Start of Data records

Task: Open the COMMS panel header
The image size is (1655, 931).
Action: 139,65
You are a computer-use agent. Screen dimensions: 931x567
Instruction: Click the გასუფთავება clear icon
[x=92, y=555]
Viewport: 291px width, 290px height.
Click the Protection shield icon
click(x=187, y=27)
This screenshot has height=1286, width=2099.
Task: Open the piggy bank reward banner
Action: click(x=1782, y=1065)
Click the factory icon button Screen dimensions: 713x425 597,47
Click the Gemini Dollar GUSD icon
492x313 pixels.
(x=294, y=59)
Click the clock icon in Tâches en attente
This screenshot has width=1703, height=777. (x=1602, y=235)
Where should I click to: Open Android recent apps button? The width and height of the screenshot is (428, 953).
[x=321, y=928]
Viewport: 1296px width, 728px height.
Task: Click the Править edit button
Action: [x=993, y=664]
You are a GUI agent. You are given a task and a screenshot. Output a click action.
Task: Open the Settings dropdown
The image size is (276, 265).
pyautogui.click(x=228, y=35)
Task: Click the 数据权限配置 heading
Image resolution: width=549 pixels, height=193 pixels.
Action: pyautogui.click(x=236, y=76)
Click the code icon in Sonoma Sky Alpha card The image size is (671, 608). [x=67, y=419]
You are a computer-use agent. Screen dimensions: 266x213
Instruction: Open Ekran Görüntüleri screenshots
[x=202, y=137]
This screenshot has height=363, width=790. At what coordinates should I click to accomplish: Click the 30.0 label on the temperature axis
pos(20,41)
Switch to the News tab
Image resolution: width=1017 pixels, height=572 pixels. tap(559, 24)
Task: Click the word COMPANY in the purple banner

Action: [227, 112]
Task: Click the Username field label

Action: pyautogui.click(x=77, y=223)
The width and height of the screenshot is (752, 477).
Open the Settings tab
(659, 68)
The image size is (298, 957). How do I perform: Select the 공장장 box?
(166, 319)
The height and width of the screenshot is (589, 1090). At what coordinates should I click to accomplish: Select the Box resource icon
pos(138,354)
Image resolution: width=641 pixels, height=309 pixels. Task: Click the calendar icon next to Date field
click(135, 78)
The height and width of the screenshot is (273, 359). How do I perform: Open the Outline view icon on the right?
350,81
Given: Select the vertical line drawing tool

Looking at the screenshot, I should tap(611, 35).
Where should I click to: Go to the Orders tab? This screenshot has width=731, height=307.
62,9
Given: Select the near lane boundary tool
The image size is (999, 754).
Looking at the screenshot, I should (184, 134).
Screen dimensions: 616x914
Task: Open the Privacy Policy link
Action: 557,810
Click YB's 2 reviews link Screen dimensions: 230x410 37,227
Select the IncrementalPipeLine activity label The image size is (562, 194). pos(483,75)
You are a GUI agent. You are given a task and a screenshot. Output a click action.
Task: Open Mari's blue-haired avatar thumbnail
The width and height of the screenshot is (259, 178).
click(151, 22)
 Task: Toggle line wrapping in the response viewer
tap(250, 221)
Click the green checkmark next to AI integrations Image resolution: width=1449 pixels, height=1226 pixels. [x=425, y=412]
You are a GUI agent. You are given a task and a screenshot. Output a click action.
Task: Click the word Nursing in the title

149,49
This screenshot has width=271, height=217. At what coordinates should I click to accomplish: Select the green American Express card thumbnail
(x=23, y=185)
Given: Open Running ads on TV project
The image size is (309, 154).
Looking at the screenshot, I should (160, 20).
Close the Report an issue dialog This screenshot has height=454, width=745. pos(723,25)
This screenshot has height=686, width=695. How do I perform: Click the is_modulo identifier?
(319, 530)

End of Data records

# Work order:
The line with "Given: Select the near lane boundary tool" and all the lines after it in the records above are to be output exactly, with nothing added.

# Task solution:
Given: Select the near lane boundary tool
The image size is (999, 754).
Looking at the screenshot, I should (184, 134).
Screen dimensions: 616x914
Task: Open the Privacy Policy link
Action: 557,810
Click YB's 2 reviews link Screen dimensions: 230x410 37,227
Select the IncrementalPipeLine activity label The image size is (562, 194). pos(483,75)
You are a GUI agent. You are given a task and a screenshot. Output a click action.
Task: Open Mari's blue-haired avatar thumbnail
The width and height of the screenshot is (259, 178).
click(151, 22)
 Task: Toggle line wrapping in the response viewer
tap(250, 221)
Click the green checkmark next to AI integrations Image resolution: width=1449 pixels, height=1226 pixels. [x=425, y=412]
You are a GUI agent. You are given a task and a screenshot. Output a click action.
Task: Click the word Nursing in the title

149,49
This screenshot has width=271, height=217. At what coordinates should I click to accomplish: Select the green American Express card thumbnail
(x=23, y=185)
Given: Open Running ads on TV project
The image size is (309, 154).
Looking at the screenshot, I should (160, 20).
Close the Report an issue dialog This screenshot has height=454, width=745. pos(723,25)
This screenshot has height=686, width=695. How do I perform: Click the is_modulo identifier?
(319, 530)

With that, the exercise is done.